BEGIN
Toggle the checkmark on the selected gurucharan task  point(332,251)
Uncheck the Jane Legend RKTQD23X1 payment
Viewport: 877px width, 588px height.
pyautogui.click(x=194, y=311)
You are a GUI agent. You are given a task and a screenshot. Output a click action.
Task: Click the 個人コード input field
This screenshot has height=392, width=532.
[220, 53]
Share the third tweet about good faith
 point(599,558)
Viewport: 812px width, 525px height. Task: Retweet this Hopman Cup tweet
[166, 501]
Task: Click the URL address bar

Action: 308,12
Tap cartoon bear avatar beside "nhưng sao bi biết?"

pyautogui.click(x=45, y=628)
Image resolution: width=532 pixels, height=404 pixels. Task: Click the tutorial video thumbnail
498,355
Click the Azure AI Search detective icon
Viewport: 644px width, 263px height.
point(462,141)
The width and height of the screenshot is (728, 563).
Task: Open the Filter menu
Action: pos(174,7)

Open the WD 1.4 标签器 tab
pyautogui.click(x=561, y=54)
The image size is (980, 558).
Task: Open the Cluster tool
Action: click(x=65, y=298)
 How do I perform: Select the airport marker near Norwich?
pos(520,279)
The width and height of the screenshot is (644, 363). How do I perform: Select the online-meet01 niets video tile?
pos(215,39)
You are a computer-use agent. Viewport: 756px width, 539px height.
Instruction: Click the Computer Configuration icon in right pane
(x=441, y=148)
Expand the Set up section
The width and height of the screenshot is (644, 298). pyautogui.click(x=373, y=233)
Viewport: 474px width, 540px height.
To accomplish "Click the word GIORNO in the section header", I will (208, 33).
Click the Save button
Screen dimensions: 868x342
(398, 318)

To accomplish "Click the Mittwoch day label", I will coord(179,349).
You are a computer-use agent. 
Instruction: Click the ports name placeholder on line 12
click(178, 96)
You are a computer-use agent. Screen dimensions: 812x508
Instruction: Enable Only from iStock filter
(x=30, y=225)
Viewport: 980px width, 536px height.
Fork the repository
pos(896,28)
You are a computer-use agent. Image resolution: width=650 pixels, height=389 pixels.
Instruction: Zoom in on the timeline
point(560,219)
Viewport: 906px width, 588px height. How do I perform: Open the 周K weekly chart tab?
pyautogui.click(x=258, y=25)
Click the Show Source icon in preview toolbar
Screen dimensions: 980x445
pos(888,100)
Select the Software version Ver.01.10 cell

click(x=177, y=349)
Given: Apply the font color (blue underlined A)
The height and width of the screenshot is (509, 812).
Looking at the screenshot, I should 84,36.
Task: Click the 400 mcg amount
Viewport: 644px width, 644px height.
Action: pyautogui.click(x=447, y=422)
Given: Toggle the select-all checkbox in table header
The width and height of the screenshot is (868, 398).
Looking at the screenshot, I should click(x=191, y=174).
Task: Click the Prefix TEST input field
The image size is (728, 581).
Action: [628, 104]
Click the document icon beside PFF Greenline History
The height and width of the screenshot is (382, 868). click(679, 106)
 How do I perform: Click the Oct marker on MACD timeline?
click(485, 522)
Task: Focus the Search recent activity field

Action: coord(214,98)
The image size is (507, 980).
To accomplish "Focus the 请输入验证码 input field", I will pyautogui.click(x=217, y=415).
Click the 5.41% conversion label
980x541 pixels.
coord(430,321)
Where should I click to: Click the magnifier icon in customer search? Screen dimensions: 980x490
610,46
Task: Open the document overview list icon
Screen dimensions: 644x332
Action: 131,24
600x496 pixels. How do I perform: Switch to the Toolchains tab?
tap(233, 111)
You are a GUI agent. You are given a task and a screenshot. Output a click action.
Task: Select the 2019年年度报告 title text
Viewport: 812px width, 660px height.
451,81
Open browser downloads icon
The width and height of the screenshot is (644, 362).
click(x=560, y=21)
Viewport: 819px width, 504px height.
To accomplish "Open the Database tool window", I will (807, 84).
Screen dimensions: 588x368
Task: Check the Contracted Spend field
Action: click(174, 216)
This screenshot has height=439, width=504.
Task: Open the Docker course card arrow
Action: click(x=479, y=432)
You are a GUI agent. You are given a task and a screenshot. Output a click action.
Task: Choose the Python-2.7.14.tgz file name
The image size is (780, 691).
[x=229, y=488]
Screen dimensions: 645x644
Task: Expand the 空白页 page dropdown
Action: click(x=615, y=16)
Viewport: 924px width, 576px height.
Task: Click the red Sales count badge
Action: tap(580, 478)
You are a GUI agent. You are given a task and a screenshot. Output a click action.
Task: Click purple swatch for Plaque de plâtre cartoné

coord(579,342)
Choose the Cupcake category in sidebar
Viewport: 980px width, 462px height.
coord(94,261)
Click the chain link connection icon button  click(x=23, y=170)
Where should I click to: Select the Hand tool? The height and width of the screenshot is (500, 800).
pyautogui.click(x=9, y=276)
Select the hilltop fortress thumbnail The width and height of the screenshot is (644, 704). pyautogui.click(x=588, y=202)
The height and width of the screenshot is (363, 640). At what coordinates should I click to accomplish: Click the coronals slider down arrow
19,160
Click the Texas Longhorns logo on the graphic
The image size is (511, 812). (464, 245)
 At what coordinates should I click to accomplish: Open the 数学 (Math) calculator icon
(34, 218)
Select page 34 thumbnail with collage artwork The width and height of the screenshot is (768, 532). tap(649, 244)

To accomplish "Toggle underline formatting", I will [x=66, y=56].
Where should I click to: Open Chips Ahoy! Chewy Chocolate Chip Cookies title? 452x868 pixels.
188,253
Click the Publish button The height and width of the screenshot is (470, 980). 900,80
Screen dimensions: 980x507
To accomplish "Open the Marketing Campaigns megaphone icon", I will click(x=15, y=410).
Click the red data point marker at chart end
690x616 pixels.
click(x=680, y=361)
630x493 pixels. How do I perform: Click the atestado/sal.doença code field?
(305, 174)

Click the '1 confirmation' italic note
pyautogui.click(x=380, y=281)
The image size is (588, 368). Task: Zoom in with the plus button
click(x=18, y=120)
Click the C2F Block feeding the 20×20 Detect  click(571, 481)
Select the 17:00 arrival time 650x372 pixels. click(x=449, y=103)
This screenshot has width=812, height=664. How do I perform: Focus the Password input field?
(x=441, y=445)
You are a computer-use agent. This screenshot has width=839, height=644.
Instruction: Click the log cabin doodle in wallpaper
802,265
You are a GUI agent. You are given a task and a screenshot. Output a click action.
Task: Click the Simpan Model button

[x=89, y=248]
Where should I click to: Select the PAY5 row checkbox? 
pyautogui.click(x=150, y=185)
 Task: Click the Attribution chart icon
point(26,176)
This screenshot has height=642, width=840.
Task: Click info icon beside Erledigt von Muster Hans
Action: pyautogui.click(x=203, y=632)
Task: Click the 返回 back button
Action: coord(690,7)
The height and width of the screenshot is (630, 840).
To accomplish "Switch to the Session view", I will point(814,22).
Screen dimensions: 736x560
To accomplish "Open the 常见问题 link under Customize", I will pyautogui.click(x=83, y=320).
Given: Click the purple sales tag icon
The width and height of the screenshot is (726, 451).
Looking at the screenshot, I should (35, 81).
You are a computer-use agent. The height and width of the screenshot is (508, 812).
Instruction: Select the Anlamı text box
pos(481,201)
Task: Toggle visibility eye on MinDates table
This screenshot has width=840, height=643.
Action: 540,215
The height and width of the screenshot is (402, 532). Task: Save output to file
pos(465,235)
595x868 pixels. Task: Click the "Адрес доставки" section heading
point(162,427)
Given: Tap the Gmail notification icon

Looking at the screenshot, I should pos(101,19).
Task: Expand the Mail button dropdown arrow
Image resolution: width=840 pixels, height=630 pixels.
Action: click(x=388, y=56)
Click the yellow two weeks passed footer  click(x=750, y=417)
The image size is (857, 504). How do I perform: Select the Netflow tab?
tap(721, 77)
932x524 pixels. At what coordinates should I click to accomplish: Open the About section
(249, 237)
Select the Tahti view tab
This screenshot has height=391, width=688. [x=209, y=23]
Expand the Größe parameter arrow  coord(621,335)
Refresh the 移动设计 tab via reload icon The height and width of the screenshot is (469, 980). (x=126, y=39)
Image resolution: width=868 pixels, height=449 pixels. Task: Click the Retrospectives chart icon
END
WHAT NEEDS TO BE DONE: All lines in the records above with "link" need to be found and copied.

REPLY:
Click the chain link connection icon button  click(x=23, y=170)
To accomplish "Open the 常见问题 link under Customize", I will pyautogui.click(x=83, y=320).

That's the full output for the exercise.